Я знаю, и думаю, что бабушка знает — Витина судьба темна, но не безрадостна. В его взрослой жизни не будет снежных Вигилий.

— Тот венок, — ведет бабушка ежегодную лекцию. — Же… зелёный оттого, что рассказывает нам о надежде, ни на кого, кроме Бога… да, надежде на новизну, возрождение и жизнь вечную. Хотела бы, чтоб вы то уяснили.

Слово «вечную» снова вызывает к жизни ещё одну льдинку и совсем не нравится мне своим шуршанием.

— Расскажи, нам мама, про свечи, — просит тётя Женя, Витина и Нелина мама.

Тётя Женя — одна из близняшек, старших сестёр моего отца. Она воплощает в семье уют.
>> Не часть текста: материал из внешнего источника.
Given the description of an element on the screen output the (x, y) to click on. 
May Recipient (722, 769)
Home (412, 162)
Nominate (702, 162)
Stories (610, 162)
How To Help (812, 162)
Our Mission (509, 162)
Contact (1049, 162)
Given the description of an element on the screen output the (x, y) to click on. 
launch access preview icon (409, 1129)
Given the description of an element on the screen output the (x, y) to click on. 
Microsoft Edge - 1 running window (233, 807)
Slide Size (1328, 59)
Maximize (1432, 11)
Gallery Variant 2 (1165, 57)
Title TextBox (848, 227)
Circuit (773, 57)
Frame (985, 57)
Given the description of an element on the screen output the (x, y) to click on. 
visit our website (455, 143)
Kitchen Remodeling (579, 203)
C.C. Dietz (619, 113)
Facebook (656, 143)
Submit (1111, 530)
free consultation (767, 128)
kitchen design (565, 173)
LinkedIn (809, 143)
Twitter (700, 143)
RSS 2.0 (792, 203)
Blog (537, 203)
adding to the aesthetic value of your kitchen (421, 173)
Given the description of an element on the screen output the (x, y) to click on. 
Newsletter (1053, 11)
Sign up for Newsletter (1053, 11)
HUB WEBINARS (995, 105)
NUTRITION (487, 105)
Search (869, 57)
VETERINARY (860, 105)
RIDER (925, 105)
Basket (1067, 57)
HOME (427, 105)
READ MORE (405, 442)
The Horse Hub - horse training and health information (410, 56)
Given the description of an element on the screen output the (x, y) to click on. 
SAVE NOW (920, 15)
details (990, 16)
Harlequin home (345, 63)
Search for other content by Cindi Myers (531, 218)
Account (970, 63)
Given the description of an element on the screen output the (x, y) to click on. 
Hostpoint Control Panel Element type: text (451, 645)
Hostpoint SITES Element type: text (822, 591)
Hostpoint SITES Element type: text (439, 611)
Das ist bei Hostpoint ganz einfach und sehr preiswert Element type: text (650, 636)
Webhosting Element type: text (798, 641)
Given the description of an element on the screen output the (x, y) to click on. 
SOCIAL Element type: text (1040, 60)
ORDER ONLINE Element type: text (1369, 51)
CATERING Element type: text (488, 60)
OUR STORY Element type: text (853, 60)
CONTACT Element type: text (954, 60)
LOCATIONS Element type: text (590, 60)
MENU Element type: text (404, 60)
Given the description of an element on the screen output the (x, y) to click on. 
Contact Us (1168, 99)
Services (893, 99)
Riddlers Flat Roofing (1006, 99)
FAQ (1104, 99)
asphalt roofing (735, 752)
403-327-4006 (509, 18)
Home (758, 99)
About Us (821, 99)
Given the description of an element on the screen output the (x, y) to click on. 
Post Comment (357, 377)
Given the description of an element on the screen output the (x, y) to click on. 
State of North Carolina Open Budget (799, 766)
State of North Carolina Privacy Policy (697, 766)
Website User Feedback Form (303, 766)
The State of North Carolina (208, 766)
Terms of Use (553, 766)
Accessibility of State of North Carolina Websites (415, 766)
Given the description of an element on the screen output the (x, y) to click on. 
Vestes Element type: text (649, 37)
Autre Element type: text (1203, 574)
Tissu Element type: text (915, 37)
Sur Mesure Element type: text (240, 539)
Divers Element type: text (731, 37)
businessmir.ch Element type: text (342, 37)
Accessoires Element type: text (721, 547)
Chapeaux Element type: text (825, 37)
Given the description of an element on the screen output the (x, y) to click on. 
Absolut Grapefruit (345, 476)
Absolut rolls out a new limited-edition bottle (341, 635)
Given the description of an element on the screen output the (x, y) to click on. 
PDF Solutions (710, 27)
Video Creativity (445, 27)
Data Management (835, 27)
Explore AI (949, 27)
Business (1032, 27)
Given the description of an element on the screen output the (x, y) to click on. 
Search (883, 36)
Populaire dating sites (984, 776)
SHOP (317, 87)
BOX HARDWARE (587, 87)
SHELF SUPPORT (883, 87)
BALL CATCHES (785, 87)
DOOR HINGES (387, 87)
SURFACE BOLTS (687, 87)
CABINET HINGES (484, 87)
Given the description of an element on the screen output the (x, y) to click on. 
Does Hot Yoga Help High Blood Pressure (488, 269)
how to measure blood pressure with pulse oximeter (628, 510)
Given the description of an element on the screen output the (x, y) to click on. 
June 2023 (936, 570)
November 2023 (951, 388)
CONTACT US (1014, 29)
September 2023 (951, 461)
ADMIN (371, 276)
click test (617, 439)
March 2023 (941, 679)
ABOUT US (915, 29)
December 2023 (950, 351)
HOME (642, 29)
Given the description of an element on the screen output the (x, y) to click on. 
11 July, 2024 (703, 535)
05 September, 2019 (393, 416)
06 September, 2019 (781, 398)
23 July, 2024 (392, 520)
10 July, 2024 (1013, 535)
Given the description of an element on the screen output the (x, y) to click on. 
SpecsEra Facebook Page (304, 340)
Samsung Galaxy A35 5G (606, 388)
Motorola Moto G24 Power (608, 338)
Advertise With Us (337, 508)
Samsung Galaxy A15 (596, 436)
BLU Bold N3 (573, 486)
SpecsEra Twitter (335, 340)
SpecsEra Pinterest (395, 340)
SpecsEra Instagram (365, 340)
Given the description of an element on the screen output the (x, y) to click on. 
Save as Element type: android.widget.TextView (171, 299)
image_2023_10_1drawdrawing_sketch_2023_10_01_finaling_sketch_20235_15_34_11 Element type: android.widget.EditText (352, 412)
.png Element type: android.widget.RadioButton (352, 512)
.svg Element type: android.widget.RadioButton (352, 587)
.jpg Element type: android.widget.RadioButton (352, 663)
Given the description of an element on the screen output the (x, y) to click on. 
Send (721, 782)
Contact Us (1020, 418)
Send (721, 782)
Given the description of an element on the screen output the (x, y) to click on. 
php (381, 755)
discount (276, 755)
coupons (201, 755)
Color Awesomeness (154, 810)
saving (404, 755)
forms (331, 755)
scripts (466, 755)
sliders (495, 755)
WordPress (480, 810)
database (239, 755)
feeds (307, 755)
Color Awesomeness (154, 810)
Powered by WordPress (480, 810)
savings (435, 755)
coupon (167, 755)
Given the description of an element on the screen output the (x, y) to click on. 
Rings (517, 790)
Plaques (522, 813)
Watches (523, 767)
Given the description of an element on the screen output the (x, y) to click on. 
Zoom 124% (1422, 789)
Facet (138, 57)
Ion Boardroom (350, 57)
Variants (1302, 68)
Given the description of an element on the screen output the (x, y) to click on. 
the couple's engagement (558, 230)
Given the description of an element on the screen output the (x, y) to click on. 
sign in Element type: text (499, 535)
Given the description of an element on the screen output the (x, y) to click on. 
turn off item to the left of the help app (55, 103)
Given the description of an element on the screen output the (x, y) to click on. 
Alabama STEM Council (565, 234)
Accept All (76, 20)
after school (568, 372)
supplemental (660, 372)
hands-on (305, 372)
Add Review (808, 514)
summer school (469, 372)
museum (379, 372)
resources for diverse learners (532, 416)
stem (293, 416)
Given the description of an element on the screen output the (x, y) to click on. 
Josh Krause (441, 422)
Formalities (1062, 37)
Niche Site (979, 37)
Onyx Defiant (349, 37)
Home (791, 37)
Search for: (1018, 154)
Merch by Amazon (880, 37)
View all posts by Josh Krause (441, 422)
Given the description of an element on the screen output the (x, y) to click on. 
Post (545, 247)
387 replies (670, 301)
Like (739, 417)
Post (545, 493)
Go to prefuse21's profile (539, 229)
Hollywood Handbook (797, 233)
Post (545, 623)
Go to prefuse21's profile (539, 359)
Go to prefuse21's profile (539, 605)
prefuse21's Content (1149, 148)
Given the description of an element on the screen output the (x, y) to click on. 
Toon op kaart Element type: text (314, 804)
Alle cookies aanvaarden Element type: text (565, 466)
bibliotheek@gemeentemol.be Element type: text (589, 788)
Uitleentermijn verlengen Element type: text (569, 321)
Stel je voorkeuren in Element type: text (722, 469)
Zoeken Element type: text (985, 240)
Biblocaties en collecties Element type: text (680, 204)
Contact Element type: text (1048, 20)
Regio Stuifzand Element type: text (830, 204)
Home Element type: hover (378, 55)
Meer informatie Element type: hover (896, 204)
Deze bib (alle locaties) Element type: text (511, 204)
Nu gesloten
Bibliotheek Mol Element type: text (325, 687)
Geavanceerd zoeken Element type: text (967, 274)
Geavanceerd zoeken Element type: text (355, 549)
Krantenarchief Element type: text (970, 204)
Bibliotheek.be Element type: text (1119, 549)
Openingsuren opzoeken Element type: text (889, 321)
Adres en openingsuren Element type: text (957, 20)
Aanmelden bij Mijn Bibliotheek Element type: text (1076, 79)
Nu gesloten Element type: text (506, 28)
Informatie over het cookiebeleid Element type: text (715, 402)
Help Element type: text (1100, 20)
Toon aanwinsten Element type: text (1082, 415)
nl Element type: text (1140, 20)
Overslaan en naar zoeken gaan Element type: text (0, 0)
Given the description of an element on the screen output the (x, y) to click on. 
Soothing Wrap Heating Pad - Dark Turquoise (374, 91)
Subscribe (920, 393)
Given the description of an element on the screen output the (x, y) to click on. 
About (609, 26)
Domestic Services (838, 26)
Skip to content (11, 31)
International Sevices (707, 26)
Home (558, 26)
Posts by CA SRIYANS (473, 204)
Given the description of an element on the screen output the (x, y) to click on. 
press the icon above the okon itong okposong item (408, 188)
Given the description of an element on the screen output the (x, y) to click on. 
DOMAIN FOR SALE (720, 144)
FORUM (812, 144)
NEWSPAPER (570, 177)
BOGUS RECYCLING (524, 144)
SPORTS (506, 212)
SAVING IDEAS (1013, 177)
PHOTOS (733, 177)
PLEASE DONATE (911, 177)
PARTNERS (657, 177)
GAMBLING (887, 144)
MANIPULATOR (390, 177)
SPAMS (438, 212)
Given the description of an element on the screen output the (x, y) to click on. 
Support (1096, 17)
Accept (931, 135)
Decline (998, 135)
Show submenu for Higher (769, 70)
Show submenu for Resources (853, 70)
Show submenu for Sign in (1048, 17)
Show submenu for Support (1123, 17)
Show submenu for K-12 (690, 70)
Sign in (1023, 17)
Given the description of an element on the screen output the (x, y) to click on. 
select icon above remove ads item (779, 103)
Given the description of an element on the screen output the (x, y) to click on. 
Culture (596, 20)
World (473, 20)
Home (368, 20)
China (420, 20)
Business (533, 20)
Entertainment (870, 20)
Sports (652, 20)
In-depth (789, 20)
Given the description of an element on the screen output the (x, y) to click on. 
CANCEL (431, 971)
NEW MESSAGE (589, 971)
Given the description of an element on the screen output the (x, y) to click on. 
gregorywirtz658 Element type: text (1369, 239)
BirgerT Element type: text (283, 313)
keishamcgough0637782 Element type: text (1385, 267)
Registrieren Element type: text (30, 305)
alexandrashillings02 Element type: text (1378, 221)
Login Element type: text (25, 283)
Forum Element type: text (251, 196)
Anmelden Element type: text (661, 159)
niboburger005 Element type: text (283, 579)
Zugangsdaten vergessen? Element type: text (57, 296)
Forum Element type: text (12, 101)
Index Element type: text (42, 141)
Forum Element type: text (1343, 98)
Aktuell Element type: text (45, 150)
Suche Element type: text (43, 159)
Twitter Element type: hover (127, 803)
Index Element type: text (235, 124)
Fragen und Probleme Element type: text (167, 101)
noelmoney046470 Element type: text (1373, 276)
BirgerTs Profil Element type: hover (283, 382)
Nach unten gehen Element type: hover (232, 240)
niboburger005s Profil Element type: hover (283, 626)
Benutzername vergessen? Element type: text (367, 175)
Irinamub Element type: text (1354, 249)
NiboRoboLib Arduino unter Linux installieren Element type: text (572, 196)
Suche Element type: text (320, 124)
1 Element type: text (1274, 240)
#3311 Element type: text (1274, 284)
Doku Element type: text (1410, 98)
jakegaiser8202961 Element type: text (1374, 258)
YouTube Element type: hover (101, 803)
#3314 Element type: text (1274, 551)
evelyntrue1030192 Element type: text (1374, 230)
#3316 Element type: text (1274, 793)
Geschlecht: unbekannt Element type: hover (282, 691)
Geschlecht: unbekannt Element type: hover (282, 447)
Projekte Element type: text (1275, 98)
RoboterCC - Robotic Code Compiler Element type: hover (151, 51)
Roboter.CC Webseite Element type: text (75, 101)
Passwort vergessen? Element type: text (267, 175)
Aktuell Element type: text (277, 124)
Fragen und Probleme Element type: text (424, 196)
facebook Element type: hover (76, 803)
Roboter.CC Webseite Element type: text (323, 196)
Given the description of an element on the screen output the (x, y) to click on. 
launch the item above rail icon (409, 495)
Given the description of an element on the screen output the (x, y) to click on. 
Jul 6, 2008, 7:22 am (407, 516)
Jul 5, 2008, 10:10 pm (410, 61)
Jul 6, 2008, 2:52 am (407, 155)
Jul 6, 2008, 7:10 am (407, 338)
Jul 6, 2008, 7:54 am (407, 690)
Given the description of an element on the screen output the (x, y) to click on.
Тётя Женя полная, высокая, вся такая породистая женщина — с короткой, крашеной хной стрижкой и очень светлыми зелёными глазами. У неё, как и у Вити, круглый год веснушки и, как у другого Вити — моего отца — родинка над верхней губой, в углу рта — «мушка фатальна».

Тётя Женя парикмахер, она всегда волнующе пахнет смесью духов и прочей парфюмерной дребедени, она очень много работает, и я всегда чувствую, как сильно у неё под вечер болят ноги. Тётя Женя неплохо шьёт и ловко управляется с, как это называет бабушка, «дэкорумом». Может, например, сшить занавески, лоскутное одеяльце, чехол для «думочки», освежить накат в комнате или перетянуть стулья.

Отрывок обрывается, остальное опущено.